Once you have read the records below, write them all out exactly as given.

Segment Start: Records for the exercise

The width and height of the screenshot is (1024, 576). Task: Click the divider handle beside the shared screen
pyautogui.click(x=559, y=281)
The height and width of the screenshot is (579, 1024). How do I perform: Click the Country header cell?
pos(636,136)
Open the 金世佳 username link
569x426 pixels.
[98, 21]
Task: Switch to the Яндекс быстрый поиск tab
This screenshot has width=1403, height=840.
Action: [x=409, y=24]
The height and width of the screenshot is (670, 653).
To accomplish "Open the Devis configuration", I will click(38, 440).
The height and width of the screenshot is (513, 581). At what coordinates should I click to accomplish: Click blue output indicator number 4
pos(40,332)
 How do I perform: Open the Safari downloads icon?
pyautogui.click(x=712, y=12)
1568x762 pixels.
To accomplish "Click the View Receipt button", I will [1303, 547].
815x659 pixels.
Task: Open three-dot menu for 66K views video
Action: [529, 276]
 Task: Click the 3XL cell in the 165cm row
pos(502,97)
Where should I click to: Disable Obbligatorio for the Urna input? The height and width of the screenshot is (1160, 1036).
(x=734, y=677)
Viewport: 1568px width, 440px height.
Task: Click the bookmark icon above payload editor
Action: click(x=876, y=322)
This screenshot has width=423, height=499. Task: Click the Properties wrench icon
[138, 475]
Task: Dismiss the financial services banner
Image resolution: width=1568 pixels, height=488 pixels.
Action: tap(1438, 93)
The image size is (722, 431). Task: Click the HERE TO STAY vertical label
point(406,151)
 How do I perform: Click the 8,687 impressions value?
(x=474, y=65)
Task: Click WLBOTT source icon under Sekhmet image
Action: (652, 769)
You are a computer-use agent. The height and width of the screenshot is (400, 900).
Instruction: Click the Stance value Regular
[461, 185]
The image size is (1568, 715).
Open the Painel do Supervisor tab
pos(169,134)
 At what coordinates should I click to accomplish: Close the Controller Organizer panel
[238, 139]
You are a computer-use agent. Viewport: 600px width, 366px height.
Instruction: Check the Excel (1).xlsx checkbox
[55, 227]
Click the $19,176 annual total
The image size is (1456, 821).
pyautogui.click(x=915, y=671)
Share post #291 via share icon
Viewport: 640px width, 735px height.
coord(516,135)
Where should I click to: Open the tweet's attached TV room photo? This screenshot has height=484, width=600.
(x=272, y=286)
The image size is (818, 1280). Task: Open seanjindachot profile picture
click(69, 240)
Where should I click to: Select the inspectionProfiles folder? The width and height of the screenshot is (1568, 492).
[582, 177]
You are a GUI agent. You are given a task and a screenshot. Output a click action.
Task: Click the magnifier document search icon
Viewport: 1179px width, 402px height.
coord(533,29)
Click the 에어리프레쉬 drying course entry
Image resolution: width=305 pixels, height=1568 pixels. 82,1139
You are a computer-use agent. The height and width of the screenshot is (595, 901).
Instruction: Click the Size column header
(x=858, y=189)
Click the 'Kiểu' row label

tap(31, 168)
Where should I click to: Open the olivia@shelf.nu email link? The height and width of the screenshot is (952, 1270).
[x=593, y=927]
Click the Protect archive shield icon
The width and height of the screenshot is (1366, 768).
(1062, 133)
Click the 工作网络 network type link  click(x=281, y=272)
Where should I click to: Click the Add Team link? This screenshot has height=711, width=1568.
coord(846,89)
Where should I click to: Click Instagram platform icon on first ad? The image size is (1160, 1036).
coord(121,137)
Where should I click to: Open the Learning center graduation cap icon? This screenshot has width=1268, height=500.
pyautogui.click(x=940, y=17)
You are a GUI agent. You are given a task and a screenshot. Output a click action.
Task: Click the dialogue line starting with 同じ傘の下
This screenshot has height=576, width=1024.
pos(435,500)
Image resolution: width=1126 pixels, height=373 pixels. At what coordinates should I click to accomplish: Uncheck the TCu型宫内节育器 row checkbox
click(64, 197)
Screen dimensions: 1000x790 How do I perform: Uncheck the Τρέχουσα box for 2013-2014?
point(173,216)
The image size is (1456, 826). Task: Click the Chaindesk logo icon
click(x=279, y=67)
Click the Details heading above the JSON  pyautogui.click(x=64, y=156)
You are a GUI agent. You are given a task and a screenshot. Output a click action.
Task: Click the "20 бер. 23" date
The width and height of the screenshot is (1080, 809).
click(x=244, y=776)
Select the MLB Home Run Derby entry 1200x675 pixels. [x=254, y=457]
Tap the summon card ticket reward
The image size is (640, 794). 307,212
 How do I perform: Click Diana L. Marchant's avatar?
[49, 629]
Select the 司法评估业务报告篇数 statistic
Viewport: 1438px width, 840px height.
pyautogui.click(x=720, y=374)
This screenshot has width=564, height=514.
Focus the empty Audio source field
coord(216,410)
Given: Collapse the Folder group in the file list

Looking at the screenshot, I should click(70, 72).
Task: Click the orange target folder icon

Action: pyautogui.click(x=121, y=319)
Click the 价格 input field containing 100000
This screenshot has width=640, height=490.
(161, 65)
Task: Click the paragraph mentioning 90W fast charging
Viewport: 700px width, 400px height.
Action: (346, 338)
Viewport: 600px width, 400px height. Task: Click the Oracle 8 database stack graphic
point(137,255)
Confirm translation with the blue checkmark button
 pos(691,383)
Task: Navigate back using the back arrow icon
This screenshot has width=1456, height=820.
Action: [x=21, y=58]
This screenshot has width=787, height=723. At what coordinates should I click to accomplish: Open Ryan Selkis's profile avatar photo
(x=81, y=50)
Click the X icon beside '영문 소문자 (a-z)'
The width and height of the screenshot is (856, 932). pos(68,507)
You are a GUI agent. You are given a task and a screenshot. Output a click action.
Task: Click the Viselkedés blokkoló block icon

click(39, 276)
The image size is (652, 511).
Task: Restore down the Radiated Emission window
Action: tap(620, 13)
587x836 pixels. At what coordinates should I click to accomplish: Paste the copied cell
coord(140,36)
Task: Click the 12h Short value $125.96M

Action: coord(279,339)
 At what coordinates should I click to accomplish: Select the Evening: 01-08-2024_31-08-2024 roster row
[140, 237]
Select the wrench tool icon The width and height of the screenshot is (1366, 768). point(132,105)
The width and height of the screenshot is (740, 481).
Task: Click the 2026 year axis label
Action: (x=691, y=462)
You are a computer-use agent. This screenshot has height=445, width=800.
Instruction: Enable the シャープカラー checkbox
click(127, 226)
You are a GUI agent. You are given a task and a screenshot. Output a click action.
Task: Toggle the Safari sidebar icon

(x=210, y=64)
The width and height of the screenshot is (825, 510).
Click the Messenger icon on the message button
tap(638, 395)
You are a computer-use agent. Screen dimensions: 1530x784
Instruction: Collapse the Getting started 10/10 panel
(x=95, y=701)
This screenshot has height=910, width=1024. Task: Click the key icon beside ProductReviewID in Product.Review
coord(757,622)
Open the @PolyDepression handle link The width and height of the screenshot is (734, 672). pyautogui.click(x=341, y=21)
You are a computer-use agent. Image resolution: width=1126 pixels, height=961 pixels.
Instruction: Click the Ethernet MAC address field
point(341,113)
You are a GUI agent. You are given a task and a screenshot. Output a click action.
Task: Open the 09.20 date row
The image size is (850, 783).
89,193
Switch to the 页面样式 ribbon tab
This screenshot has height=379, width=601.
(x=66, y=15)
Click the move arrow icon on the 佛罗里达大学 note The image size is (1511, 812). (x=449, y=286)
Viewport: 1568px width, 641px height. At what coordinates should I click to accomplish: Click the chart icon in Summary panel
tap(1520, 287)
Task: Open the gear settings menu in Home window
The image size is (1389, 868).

Segment End: Records for the exercise

• [Result for this task]
The width and height of the screenshot is (1024, 576). Task: Click the divider handle beside the shared screen
pyautogui.click(x=559, y=281)
The height and width of the screenshot is (579, 1024). How do I perform: Click the Country header cell?
pos(636,136)
Open the 金世佳 username link
569x426 pixels.
[98, 21]
Task: Switch to the Яндекс быстрый поиск tab
This screenshot has width=1403, height=840.
Action: [x=409, y=24]
The height and width of the screenshot is (670, 653).
To accomplish "Open the Devis configuration", I will click(38, 440).
The height and width of the screenshot is (513, 581). At what coordinates should I click to accomplish: Click blue output indicator number 4
pos(40,332)
 How do I perform: Open the Safari downloads icon?
pyautogui.click(x=712, y=12)
1568x762 pixels.
To accomplish "Click the View Receipt button", I will [1303, 547].
815x659 pixels.
Task: Open three-dot menu for 66K views video
Action: [529, 276]
 Task: Click the 3XL cell in the 165cm row
pos(502,97)
Where should I click to: Disable Obbligatorio for the Urna input? The height and width of the screenshot is (1160, 1036).
(x=734, y=677)
Viewport: 1568px width, 440px height.
Task: Click the bookmark icon above payload editor
Action: click(x=876, y=322)
This screenshot has width=423, height=499. Task: Click the Properties wrench icon
[138, 475]
Task: Dismiss the financial services banner
Image resolution: width=1568 pixels, height=488 pixels.
Action: tap(1438, 93)
The image size is (722, 431). Task: Click the HERE TO STAY vertical label
point(406,151)
 How do I perform: Click the 8,687 impressions value?
(x=474, y=65)
Task: Click WLBOTT source icon under Sekhmet image
Action: (652, 769)
You are a computer-use agent. The height and width of the screenshot is (400, 900).
Instruction: Click the Stance value Regular
[461, 185]
The image size is (1568, 715).
Open the Painel do Supervisor tab
pos(169,134)
 At what coordinates should I click to accomplish: Close the Controller Organizer panel
[238, 139]
You are a computer-use agent. Viewport: 600px width, 366px height.
Instruction: Check the Excel (1).xlsx checkbox
[55, 227]
Click the $19,176 annual total
The image size is (1456, 821).
pyautogui.click(x=915, y=671)
Share post #291 via share icon
Viewport: 640px width, 735px height.
coord(516,135)
Where should I click to: Open the tweet's attached TV room photo? This screenshot has height=484, width=600.
(x=272, y=286)
The image size is (818, 1280). Task: Open seanjindachot profile picture
click(69, 240)
Where should I click to: Select the inspectionProfiles folder? The width and height of the screenshot is (1568, 492).
[582, 177]
You are a GUI agent. You are given a task and a screenshot. Output a click action.
Task: Click the magnifier document search icon
Viewport: 1179px width, 402px height.
coord(533,29)
Click the 에어리프레쉬 drying course entry
Image resolution: width=305 pixels, height=1568 pixels. 82,1139
You are a computer-use agent. The height and width of the screenshot is (595, 901).
Instruction: Click the Size column header
(x=858, y=189)
Click the 'Kiểu' row label

tap(31, 168)
Where should I click to: Open the olivia@shelf.nu email link? The height and width of the screenshot is (952, 1270).
[x=593, y=927]
Click the Protect archive shield icon
The width and height of the screenshot is (1366, 768).
(1062, 133)
Click the 工作网络 network type link  click(x=281, y=272)
Where should I click to: Click the Add Team link? This screenshot has height=711, width=1568.
coord(846,89)
Where should I click to: Click Instagram platform icon on first ad? The image size is (1160, 1036).
coord(121,137)
Where should I click to: Open the Learning center graduation cap icon? This screenshot has width=1268, height=500.
pyautogui.click(x=940, y=17)
You are a GUI agent. You are given a task and a screenshot. Output a click action.
Task: Click the dialogue line starting with 同じ傘の下
This screenshot has height=576, width=1024.
pos(435,500)
Image resolution: width=1126 pixels, height=373 pixels. At what coordinates should I click to accomplish: Uncheck the TCu型宫内节育器 row checkbox
click(64, 197)
Screen dimensions: 1000x790 How do I perform: Uncheck the Τρέχουσα box for 2013-2014?
point(173,216)
The image size is (1456, 826). Task: Click the Chaindesk logo icon
click(x=279, y=67)
Click the Details heading above the JSON  pyautogui.click(x=64, y=156)
You are a GUI agent. You are given a task and a screenshot. Output a click action.
Task: Click the "20 бер. 23" date
The width and height of the screenshot is (1080, 809).
click(x=244, y=776)
Select the MLB Home Run Derby entry 1200x675 pixels. [x=254, y=457]
Tap the summon card ticket reward
The image size is (640, 794). 307,212
 How do I perform: Click Diana L. Marchant's avatar?
[49, 629]
Select the 司法评估业务报告篇数 statistic
Viewport: 1438px width, 840px height.
pyautogui.click(x=720, y=374)
This screenshot has width=564, height=514.
Focus the empty Audio source field
coord(216,410)
Given: Collapse the Folder group in the file list

Looking at the screenshot, I should click(70, 72).
Task: Click the orange target folder icon

Action: pyautogui.click(x=121, y=319)
Click the 价格 input field containing 100000
This screenshot has width=640, height=490.
(161, 65)
Task: Click the paragraph mentioning 90W fast charging
Viewport: 700px width, 400px height.
Action: (346, 338)
Viewport: 600px width, 400px height. Task: Click the Oracle 8 database stack graphic
point(137,255)
Confirm translation with the blue checkmark button
 pos(691,383)
Task: Navigate back using the back arrow icon
This screenshot has width=1456, height=820.
Action: [x=21, y=58]
This screenshot has width=787, height=723. At what coordinates should I click to accomplish: Open Ryan Selkis's profile avatar photo
(x=81, y=50)
Click the X icon beside '영문 소문자 (a-z)'
The width and height of the screenshot is (856, 932). pos(68,507)
You are a GUI agent. You are given a task and a screenshot. Output a click action.
Task: Click the Viselkedés blokkoló block icon

click(39, 276)
The image size is (652, 511).
Task: Restore down the Radiated Emission window
Action: tap(620, 13)
587x836 pixels. At what coordinates should I click to accomplish: Paste the copied cell
coord(140,36)
Task: Click the 12h Short value $125.96M

Action: coord(279,339)
 At what coordinates should I click to accomplish: Select the Evening: 01-08-2024_31-08-2024 roster row
[140, 237]
Select the wrench tool icon The width and height of the screenshot is (1366, 768). point(132,105)
The width and height of the screenshot is (740, 481).
Task: Click the 2026 year axis label
Action: (x=691, y=462)
You are a computer-use agent. This screenshot has height=445, width=800.
Instruction: Enable the シャープカラー checkbox
click(127, 226)
You are a GUI agent. You are given a task and a screenshot. Output a click action.
Task: Toggle the Safari sidebar icon

(x=210, y=64)
The width and height of the screenshot is (825, 510).
Click the Messenger icon on the message button
tap(638, 395)
You are a computer-use agent. Screen dimensions: 1530x784
Instruction: Collapse the Getting started 10/10 panel
(x=95, y=701)
This screenshot has height=910, width=1024. Task: Click the key icon beside ProductReviewID in Product.Review
coord(757,622)
Open the @PolyDepression handle link The width and height of the screenshot is (734, 672). pyautogui.click(x=341, y=21)
You are a computer-use agent. Image resolution: width=1126 pixels, height=961 pixels.
Instruction: Click the Ethernet MAC address field
point(341,113)
You are a GUI agent. You are given a task and a screenshot. Output a click action.
Task: Open the 09.20 date row
The image size is (850, 783).
89,193
Switch to the 页面样式 ribbon tab
This screenshot has height=379, width=601.
(x=66, y=15)
Click the move arrow icon on the 佛罗里达大学 note The image size is (1511, 812). (x=449, y=286)
Viewport: 1568px width, 641px height. At what coordinates should I click to accomplish: Click the chart icon in Summary panel
tap(1520, 287)
Task: Open the gear settings menu in Home window
The image size is (1389, 868).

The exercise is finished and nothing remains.